ADVERTISEMENT

Colossal Collaborations- Giant with Giant

cosmickid

Hall of Famer
Oct 23, 2009
12,635
7,846
113
Ever listened to the steel guitar work on "Teach Your Children"? The liner credits tell you it's Jerry Garcia, but as is often the case there is more to the story. Graham Nash relates the background story to what became a huge hit for CSNY, as he details the first and last times he hung out with Jerry...

"We had done the track to “Teach Your Children,” and Stephen thought because he and Neil played guitar all the time that we should have something different. David [Crosby] said, “You know, Garcia’s in the next studio and he’s been playing steel guitar for a couple of months, let me ask him.” “Sure!” The Dead were next door recording… “American Beauty,” was it? And David asked him and he loved the idea; he had never played pedal steel on record before. So he set up his pedal steel and we played him the track, and as I do with most musicians, I said, “I’m not gonna tell you what to do. Feel it and play it.” So he played the first [take] and I said “Fantastic! That was just stunning.
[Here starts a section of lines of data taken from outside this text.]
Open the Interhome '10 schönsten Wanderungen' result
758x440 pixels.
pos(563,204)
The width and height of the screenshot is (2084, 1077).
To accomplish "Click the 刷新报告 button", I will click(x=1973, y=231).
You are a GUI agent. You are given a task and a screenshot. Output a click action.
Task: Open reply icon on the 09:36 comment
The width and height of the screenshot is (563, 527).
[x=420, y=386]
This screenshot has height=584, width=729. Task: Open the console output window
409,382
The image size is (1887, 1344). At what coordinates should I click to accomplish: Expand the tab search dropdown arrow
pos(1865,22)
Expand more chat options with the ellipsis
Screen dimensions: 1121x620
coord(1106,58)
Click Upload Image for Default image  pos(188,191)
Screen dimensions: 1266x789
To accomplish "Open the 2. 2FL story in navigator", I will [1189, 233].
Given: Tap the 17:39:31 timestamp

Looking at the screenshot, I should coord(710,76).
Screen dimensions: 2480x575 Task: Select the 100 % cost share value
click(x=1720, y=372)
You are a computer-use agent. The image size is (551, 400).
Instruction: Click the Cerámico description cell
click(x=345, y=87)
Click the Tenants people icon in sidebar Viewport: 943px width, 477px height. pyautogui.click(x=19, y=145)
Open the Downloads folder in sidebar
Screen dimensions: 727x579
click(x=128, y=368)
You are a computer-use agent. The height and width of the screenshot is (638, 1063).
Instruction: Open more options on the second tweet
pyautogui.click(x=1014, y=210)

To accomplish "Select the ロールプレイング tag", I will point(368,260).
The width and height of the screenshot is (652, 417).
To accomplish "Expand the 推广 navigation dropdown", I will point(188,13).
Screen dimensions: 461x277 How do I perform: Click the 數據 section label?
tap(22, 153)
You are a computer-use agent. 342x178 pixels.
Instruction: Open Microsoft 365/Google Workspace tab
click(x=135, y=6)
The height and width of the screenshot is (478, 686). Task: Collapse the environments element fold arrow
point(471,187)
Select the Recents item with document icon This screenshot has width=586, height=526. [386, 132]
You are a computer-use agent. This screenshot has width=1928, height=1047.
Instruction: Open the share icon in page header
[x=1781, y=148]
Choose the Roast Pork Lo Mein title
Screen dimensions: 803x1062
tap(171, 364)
I’m shocked that that someone who’s only been playing pedal steel for less than half a year could play so beautifully,” because it was heartfelt and well thought-out in a very spontaneous way.


He said, “I kinda f—ed up a little in a couple of places, can I do a second take?” “Go right ahead” — I would never stop him from trying to make it better. So he played it and we got to the end, and I said “Yeah, it’s perfect, but it doesn’t feel like the first track you played, when you didn’t have any f—ing idea what you were gonna do!” So he laughed and said fine. I knew that “Teach Your Children” had a chance of being a hit, but when Jerry put his pedal steel on there I was convinced it was gonna be a hit. [The song peaked at No. 16 on the Billboard Hot 100 in 1970, but its impact reaches far beyond charts.]

I never paid him money for his part on “Teach Your Children,” but I did give him a vintage Fender Strat, which he immediately stuck an alligator decal on and that became his “Alligator guitar” for many years. I’d bought it in ’67, I believe, when I was on tour with the Hollies. We stopped in a pawn shop in Tucson, Arizona and it was cheap and I bought it — and it just sold for $470,000! [Laughs.]

So that was the first time I met Jerry. We didn’t become real close friends; he was mainly friends with Crosby, because Crosby lived up in Mill Valley, and besides we were traveling all over the world at that time. But he was always incredibly nice and gentlemanly, and he was obviously very wise."